As the vines’ leaves power into action (and the first spraying is underway), we are beginning to see the small clusters of flowers which will become the grapes of the 2015 vintage, the first trickle of prices are coming through for the 2014 Bordeaux campaign. 2014 is undoubtedly a much better vintage than everything since 2010 (said to be most similar to 2006 and better than 08 and 04). The prices releaased will not come down as such. It is predicted that most châteaux will go up between 5 to 10% (Beychevelle who brought prices down 10% last year for the 2013, has just released at 11% higher for 2014). However due to the weak euro and the strength of the US Dollar, the pound sterling and Hong Kong and Chinese currencies against it, a slight increase means that the final price could be below, or equal to 2013. For example 2014 Duhart Milon (Eric de Rothschild of Lafite) with the favorable exchange rate is down 17.5% on last year’s price.

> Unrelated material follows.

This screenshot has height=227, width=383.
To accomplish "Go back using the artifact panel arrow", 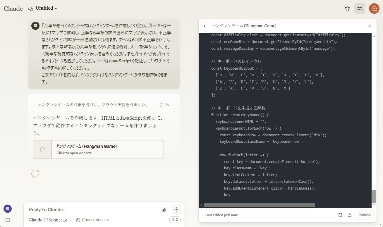I will click(x=206, y=26).
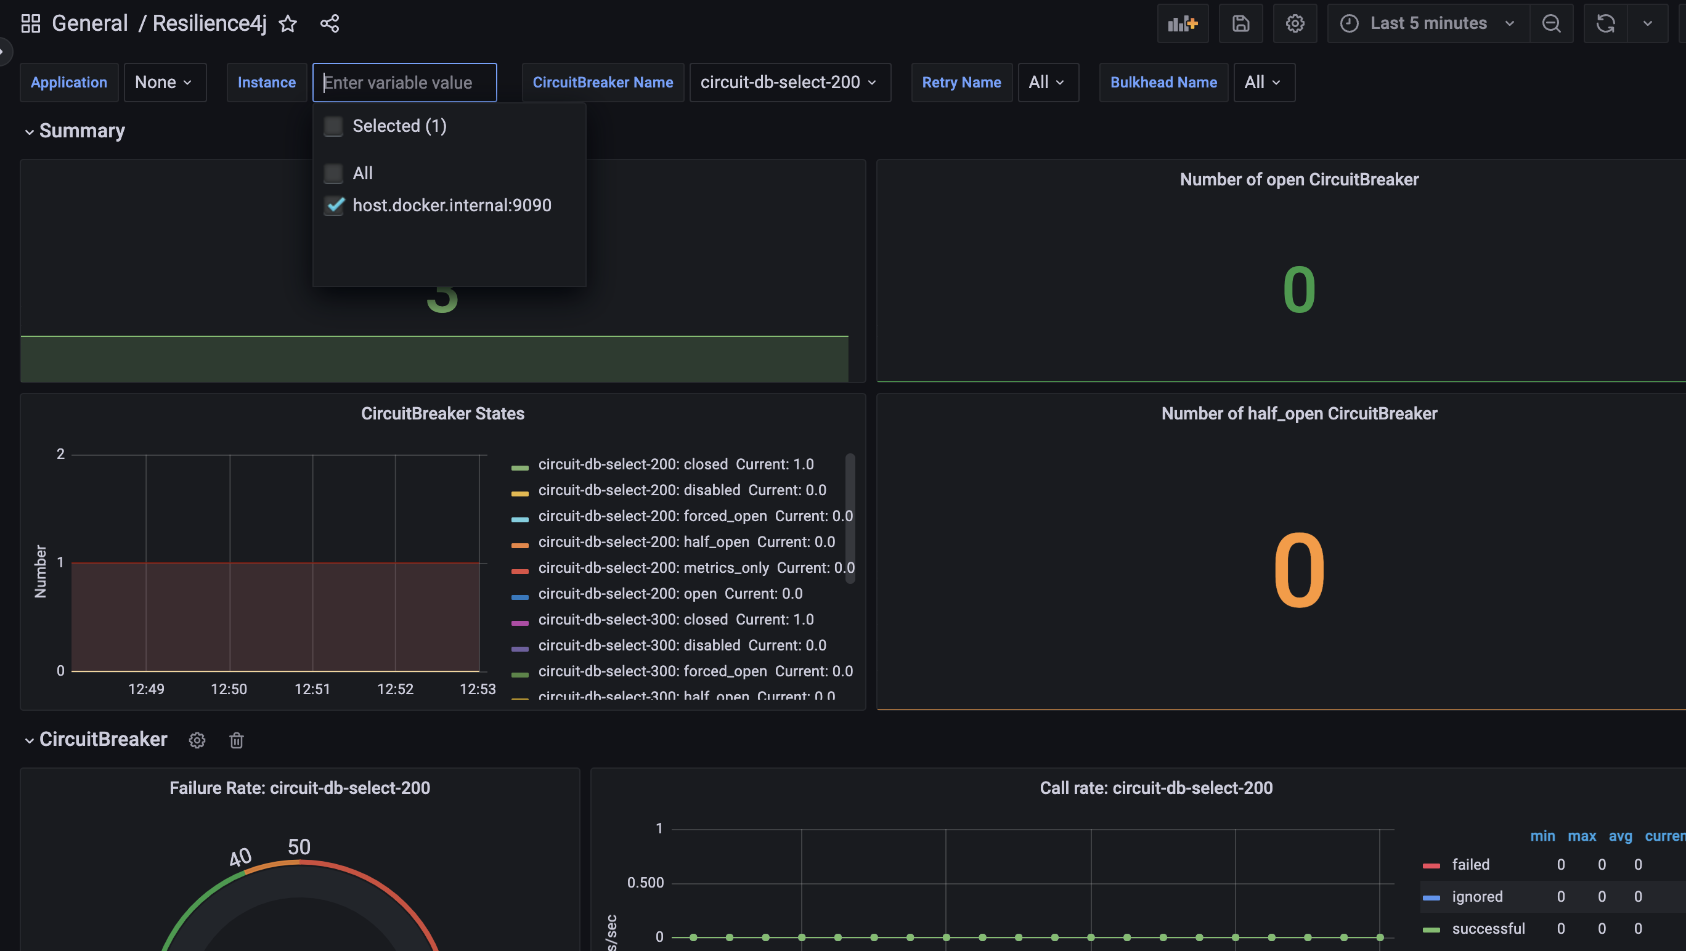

It looks as though the Primeur System in Bordeaux lives to see another campaign ‘but ‘it ain’t over till the fat lady sings….’ Most châteaux are expected to release in the next couple of weeks.
Wine-searcher.com reports yesterday (28th April);
‘Mouton Rothschild‘s release price is the same as it was in 2012 and slightly more expensive than 2013. British merchants are selling the wine at £2,300 and £2,400 (approx $3,500) per 12-bottle case, which, crucially, is level-pegging with the current market price of the 2013.
The wine “sold very well” on the day of release, Joss Fowler at London merchant Fine+Rare told Wine Searcher. “It’s cheaper than the 2013, and it’s better than the 2013, which is what we needed to get the excitement going – there’s now a real incentive to buy.”
It also puts further pressure in other châteaux to follow suite and offer reasonable pricing for the 2014 vintage.